Goal of the exercise: In your answer, every line of the records should be written out exactly.
☆ ☆ ☆
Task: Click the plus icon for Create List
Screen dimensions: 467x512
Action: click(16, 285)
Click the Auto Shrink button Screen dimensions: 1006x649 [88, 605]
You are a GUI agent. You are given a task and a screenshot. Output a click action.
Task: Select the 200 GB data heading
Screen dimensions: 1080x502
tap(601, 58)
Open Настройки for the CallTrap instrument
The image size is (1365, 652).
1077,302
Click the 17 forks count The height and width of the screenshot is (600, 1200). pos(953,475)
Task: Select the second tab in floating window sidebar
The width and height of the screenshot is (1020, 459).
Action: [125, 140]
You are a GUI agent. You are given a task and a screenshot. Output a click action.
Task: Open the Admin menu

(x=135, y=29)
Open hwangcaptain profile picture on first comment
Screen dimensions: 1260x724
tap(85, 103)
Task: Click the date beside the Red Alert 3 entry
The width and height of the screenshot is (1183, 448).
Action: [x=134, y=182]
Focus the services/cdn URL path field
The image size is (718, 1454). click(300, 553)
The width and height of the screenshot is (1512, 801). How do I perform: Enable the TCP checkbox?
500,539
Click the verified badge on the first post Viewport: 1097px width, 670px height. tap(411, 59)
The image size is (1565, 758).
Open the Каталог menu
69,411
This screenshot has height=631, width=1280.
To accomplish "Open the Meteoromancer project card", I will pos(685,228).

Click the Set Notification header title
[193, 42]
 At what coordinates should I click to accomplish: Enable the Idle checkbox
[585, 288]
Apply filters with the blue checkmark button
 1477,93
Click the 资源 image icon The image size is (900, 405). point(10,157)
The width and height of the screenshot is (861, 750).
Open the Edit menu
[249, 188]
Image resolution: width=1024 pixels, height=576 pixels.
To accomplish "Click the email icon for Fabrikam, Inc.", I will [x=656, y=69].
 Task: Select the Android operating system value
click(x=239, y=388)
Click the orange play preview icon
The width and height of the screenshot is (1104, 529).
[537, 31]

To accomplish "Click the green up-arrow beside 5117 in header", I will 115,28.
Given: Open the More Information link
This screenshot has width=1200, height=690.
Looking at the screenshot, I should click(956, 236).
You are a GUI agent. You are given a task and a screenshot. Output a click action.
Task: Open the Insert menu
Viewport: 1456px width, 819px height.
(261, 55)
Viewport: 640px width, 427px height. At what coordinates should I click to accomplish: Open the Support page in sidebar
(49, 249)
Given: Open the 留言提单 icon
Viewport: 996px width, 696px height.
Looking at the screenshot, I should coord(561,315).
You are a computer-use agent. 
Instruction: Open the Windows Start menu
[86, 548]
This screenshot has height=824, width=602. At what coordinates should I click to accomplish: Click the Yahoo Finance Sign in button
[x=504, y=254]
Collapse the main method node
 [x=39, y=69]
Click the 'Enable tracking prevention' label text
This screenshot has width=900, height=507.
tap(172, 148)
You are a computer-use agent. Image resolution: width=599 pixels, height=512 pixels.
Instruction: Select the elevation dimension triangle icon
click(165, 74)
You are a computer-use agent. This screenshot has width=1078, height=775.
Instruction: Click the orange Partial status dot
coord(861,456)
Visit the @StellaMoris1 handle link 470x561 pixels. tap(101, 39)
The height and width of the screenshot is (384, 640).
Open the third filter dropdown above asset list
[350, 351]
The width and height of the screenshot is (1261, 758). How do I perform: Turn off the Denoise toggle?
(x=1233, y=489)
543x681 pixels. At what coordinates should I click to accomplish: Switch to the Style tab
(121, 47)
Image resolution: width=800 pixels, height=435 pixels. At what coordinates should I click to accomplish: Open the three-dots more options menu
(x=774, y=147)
☆ ☆ ☆
Exercise answer:
Task: Click the plus icon for Create List
Screen dimensions: 467x512
Action: click(16, 285)
Click the Auto Shrink button Screen dimensions: 1006x649 [88, 605]
You are a GUI agent. You are given a task and a screenshot. Output a click action.
Task: Select the 200 GB data heading
Screen dimensions: 1080x502
tap(601, 58)
Open Настройки for the CallTrap instrument
The image size is (1365, 652).
1077,302
Click the 17 forks count The height and width of the screenshot is (600, 1200). pos(953,475)
Task: Select the second tab in floating window sidebar
The width and height of the screenshot is (1020, 459).
Action: [125, 140]
You are a GUI agent. You are given a task and a screenshot. Output a click action.
Task: Open the Admin menu

(x=135, y=29)
Open hwangcaptain profile picture on first comment
Screen dimensions: 1260x724
tap(85, 103)
Task: Click the date beside the Red Alert 3 entry
The width and height of the screenshot is (1183, 448).
Action: [x=134, y=182]
Focus the services/cdn URL path field
The image size is (718, 1454). click(300, 553)
The width and height of the screenshot is (1512, 801). How do I perform: Enable the TCP checkbox?
500,539
Click the verified badge on the first post Viewport: 1097px width, 670px height. tap(411, 59)
The image size is (1565, 758).
Open the Каталог menu
69,411
This screenshot has height=631, width=1280.
To accomplish "Open the Meteoromancer project card", I will pos(685,228).

Click the Set Notification header title
[193, 42]
 At what coordinates should I click to accomplish: Enable the Idle checkbox
[585, 288]
Apply filters with the blue checkmark button
 1477,93
Click the 资源 image icon The image size is (900, 405). point(10,157)
The width and height of the screenshot is (861, 750).
Open the Edit menu
[249, 188]
Image resolution: width=1024 pixels, height=576 pixels.
To accomplish "Click the email icon for Fabrikam, Inc.", I will [x=656, y=69].
 Task: Select the Android operating system value
click(x=239, y=388)
Click the orange play preview icon
The width and height of the screenshot is (1104, 529).
[537, 31]

To accomplish "Click the green up-arrow beside 5117 in header", I will 115,28.
Given: Open the More Information link
This screenshot has width=1200, height=690.
Looking at the screenshot, I should click(956, 236).
You are a GUI agent. You are given a task and a screenshot. Output a click action.
Task: Open the Insert menu
Viewport: 1456px width, 819px height.
(261, 55)
Viewport: 640px width, 427px height. At what coordinates should I click to accomplish: Open the Support page in sidebar
(49, 249)
Given: Open the 留言提单 icon
Viewport: 996px width, 696px height.
Looking at the screenshot, I should coord(561,315).
You are a computer-use agent. 
Instruction: Open the Windows Start menu
[86, 548]
This screenshot has height=824, width=602. At what coordinates should I click to accomplish: Click the Yahoo Finance Sign in button
[x=504, y=254]
Collapse the main method node
 [x=39, y=69]
Click the 'Enable tracking prevention' label text
This screenshot has width=900, height=507.
tap(172, 148)
You are a computer-use agent. Image resolution: width=599 pixels, height=512 pixels.
Instruction: Select the elevation dimension triangle icon
click(165, 74)
You are a computer-use agent. This screenshot has width=1078, height=775.
Instruction: Click the orange Partial status dot
coord(861,456)
Visit the @StellaMoris1 handle link 470x561 pixels. tap(101, 39)
The height and width of the screenshot is (384, 640).
Open the third filter dropdown above asset list
[350, 351]
The width and height of the screenshot is (1261, 758). How do I perform: Turn off the Denoise toggle?
(x=1233, y=489)
543x681 pixels. At what coordinates should I click to accomplish: Switch to the Style tab
(121, 47)
Image resolution: width=800 pixels, height=435 pixels. At what coordinates should I click to accomplish: Open the three-dots more options menu
(x=774, y=147)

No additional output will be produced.